We created a subset of production rules that covered a significant chunk of the Javascript language. In consideration of time, we did not seek to create a full set of rules that covered all of Javascript (since the purpose of our project was to simply prove that, in the specific case of $where, our engine could be faster than V8 or SpiderMonkey, we did not need to cover the entire set of Javascript production rules).

Back to Parsing

The set of context free grammar rules determines the precedence of tokens when generating the parse tree. At this stage of the compilation/interpretation process, the grammar rules are used by a parser to generate the Abstract Syntax Tree for the provided Javascript input.

Delving deeper into compiler theory, there are several parser generators that take in a set of grammar rules to automatically generate a parser for that particular grammar. Often, the provided grammars are in the form of LL or LR grammars (or some derived form of LL and LR, such as LALR), which (after being passed through the automatic parser generator) lead to a type of bottom-up, table driven parser. A common parser generator that takes in a grammar and generates a LALR parser is YACC.
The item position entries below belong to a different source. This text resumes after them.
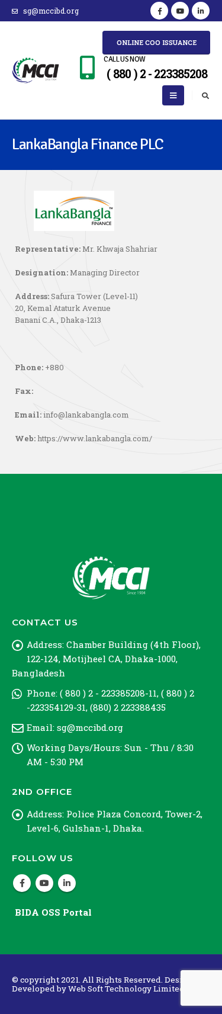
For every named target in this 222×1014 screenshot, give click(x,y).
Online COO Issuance (157, 42)
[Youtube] (180, 11)
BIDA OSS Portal (53, 912)
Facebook (22, 883)
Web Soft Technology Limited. (127, 988)
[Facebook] (159, 11)
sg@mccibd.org (51, 10)
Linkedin (67, 883)
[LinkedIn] (201, 11)
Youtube (44, 883)
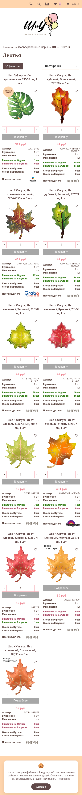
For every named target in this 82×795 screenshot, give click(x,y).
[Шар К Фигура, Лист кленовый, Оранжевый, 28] (20, 676)
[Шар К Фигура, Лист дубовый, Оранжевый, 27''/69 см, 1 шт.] (61, 105)
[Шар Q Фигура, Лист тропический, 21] (20, 105)
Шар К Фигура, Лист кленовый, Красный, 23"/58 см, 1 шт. (61, 309)
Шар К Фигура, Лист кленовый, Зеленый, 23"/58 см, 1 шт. (21, 309)
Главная (8, 47)
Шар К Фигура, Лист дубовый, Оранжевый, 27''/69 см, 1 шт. (61, 79)
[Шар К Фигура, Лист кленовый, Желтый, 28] (61, 564)
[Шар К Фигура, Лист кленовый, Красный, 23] (61, 335)
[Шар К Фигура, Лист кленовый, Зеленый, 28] (20, 450)
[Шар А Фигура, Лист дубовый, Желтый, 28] (61, 450)
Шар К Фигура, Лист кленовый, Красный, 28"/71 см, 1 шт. (20, 537)
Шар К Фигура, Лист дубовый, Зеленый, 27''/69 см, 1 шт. (61, 194)
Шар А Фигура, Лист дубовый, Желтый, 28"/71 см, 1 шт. (61, 423)
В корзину (20, 136)
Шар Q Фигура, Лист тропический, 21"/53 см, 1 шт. (20, 79)
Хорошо (41, 786)
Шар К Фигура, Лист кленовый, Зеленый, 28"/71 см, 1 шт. (21, 423)
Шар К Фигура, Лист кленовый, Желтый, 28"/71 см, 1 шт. (61, 537)
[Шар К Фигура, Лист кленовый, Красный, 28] (20, 564)
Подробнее (64, 778)
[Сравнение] (47, 4)
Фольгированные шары (33, 47)
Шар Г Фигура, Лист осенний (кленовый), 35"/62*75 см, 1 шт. (20, 194)
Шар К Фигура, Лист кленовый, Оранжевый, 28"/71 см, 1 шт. (20, 650)
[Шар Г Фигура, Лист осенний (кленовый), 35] (20, 220)
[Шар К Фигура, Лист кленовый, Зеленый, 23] (20, 335)
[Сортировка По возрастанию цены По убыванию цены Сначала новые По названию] (61, 66)
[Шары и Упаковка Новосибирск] (41, 24)
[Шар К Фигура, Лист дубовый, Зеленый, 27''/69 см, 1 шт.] (61, 220)
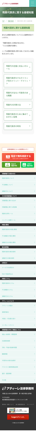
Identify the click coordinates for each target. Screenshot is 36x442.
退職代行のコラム (7, 296)
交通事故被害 (6, 341)
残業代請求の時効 (13, 126)
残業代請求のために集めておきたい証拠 (17, 115)
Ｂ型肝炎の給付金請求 (8, 360)
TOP (3, 21)
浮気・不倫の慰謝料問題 (9, 347)
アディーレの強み (7, 305)
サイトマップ (30, 404)
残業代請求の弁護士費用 (9, 229)
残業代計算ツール (7, 213)
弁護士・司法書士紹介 (8, 318)
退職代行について (7, 191)
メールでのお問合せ (8, 267)
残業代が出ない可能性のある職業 (17, 94)
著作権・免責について (8, 404)
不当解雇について (7, 185)
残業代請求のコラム (8, 283)
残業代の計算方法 (13, 104)
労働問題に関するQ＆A (9, 200)
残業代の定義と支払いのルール (17, 67)
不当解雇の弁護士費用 (8, 236)
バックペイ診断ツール (8, 220)
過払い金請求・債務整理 (9, 334)
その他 (4, 380)
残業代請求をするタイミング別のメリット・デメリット (17, 81)
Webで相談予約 (11, 165)
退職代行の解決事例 (8, 258)
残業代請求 (11, 21)
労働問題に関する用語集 (9, 207)
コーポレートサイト (8, 325)
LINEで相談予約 (28, 165)
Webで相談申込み (7, 274)
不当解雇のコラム (7, 290)
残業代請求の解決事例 (8, 252)
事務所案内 (5, 312)
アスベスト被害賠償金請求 (10, 367)
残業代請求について (8, 178)
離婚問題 (4, 354)
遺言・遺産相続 (6, 373)
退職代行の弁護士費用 (8, 242)
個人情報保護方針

Although we did toy around with the idea of using table driven parsers, because our set of Javascript grammar rules was but a subset of the full Javascript language, we decided to forego using YACC or other table driven parser generators. Instead, we went wrote our own recursive descent parser based on our subset of the Javascript grammar. Essentially, each non-terminal symbol/token had its right hand sides defined in its own parser method, which recursively calls other non-terminal methods until the entirety of the Javascript input is resolved. These methods attempt to match the provided input tokens with our subset of Javascript grammar rules, constructing an AST with each matched symbol/pattern. Although the resulting parser code was not and never will be as clean or optimized as a table driven parser, it allowed us to easily modify our grammar and parser as the project progressed. At the end of it all, each Javascript function/expression passed through the $where operator would be translated into an AST.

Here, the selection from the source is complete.